J’ai le plaisir de vous adresser un Dvar Thora sur les Pirké Avoth dédié à la Mémoire de Madame PORTUGAIS Paulette Deya Bat Maîcha

Dans le but de diffuser encore et toujours le message éternel de la Thora, nous envoyons ce Dvar Thora à des milliers de personnes francophones dans le monde, via Internet.

Notre Institution a emménagé dans un nouveau bâtiment situé face au Mont HERZL où nous serons toujours heureux de vous accueillir ; ce bâtiment porte dorénavant le nom de BEIT YEHOUDA VEHANA au nom de la famille qui a contribué au financement de cette acquisition ; notre reconnaissance est infinie tant pour cette famille que pour tous nos généreux donateurs et amis.

Nous avons démarré depuis Roch Hodech Hechvan la nouvelle session d'études et y avons accueilli 44 nouveaux élèves sélectionnés parmi des centaines de candidats. Nous avons donc plus de 180 élèves internes à la Yéchiva et 210 personnes au Beth Hamidrach avec les enseignants et étudiants externes. Nous grandissons grâce à votre aide : il y a neuf ans,nous étions9 !

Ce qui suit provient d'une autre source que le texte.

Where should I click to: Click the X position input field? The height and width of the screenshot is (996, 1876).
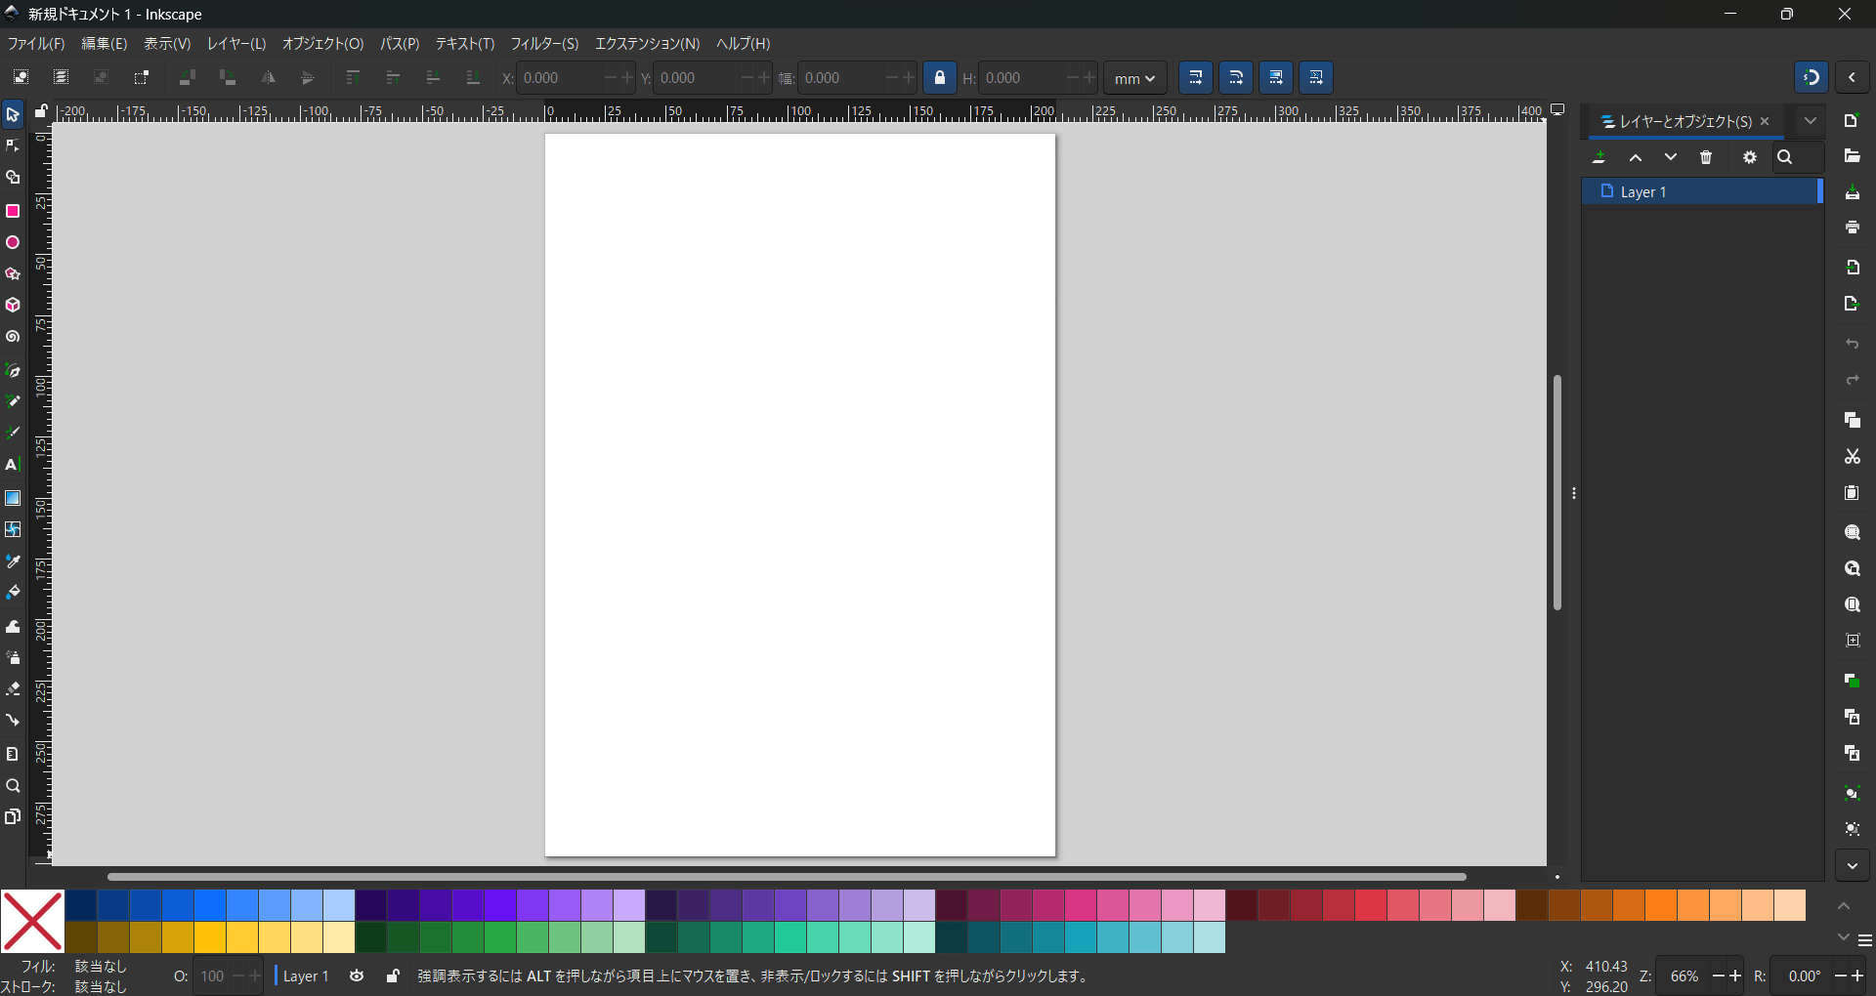pyautogui.click(x=557, y=78)
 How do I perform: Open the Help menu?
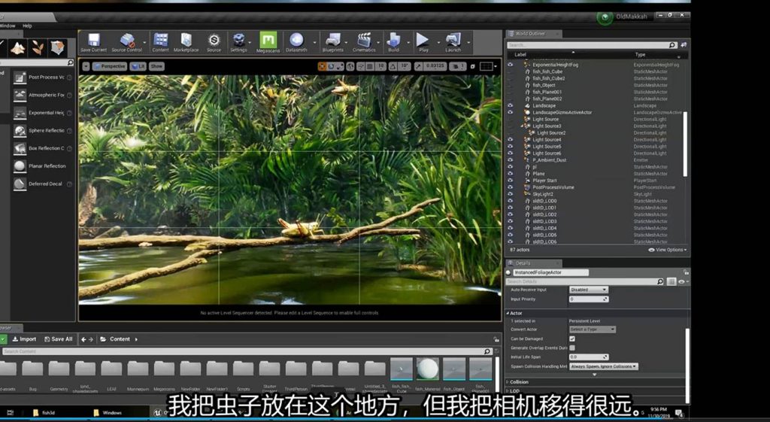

Ce Dvar Thora est diffusé pour la guérison (refoua chelema) du fils de

Rav Eliahou Elkaïm,

Haïm Yéhouda ben Mazaltov

Ici, à Jérusalem, ville éternelle, symbole de la pérennité du peuple juif, nous prions et agissons pour la Délivrance et la paix.

Chabat Chalom.

Rav Chalom Bettan


L’autre dimension

Par Rav Eliahou Elkaïm

En tentant de répondre à certaines questions que soulève la maxime de Rabbi Tarphon, on pénètre, malgré nous, dans une autre dimension: celle de la bonté de D.ieu.

«Il disait: ‘Il ne t’incombe pas de terminer le travail, mais tu n’es pas libre de t’en dispenser; si tu as appris beaucoup de Thora, on te donnera un grand salaire; il est fiable le Maître de ton travail pour te payer le salaire de ton ouvrage; et sache-le, le salaire des justes est donné dans les temps à venir. ».

(Chapitre 2, Michna 16)

Chacun dans son style particulier, les commentateurs de notre Michna trouvent, dans le premier volet, le complément de la précédente maxime.

Rabbi Tarphon vient donc compléter sa propre pensée: même si le devoir d’étude de la Thora, qui incombe à l’homme, est immense et qu’on ne peut en atteindre la fin, il ne faut surtout pas en conclure que les efforts auront été vains.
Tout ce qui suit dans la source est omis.